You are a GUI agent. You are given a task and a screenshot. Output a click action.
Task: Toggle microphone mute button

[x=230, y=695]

---

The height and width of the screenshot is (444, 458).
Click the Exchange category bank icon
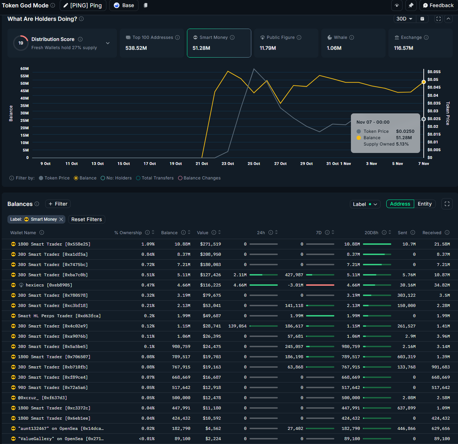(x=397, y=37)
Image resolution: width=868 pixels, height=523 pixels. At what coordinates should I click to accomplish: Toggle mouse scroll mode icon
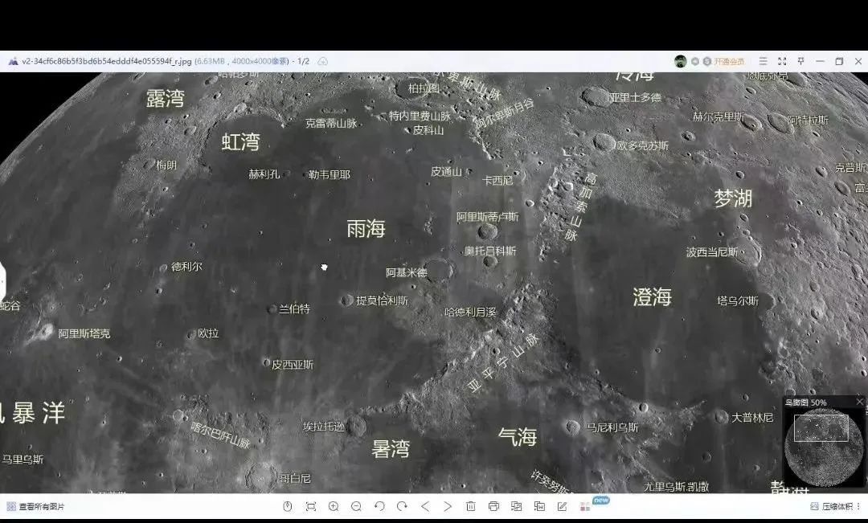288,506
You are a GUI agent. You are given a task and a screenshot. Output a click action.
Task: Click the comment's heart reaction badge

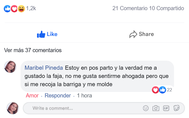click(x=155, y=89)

SET TASK: Rewrite the records between the line holding "Image resolution: width=868" and the line holding "click(x=155, y=89)", inclusive, with "icon" switched to "button" and everything else unchanged. Give only those lines, and leave out the pictures.

RESPONSE TO THIS EXERCISE:
Image resolution: width=868 pixels, height=523 pixels. At what coordinates should I click to accomplish: Toggle mouse scroll mode button
288,506
You are a GUI agent. You are given a task and a screenshot. Output a click action.
Task: Click the comment's heart reaction badge

click(x=155, y=89)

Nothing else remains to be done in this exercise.